## ASSIGNMENT
Among the lines below, which ones contain the word "pixels"? Copy every such line.

## THE DATA
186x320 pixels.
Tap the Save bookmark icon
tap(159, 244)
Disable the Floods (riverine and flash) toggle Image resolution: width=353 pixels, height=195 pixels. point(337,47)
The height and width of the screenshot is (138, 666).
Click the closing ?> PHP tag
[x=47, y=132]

...

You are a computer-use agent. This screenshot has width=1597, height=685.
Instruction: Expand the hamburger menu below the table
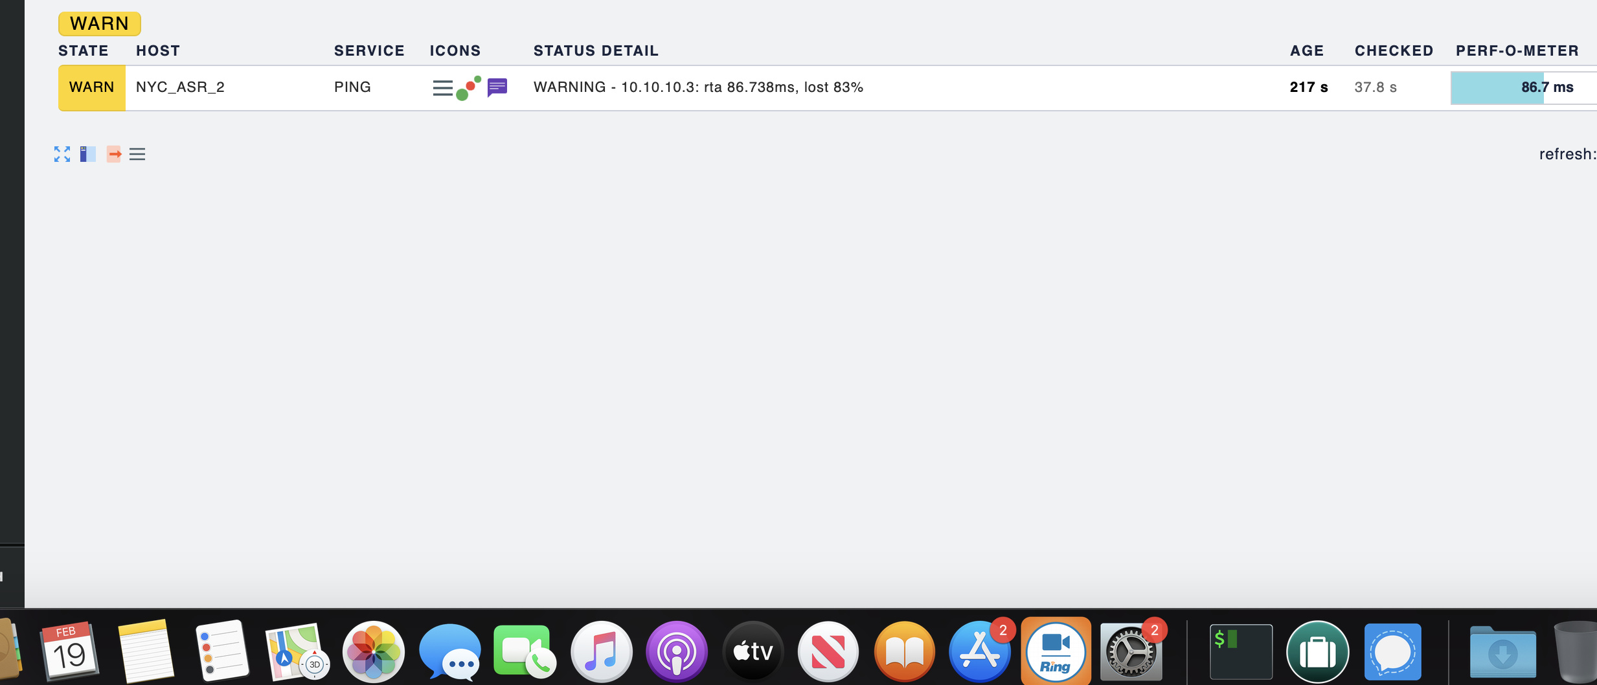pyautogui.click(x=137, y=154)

## RESPONSE TO THE TASK
186x320 pixels.
Disable the Floods (riverine and flash) toggle Image resolution: width=353 pixels, height=195 pixels. point(337,47)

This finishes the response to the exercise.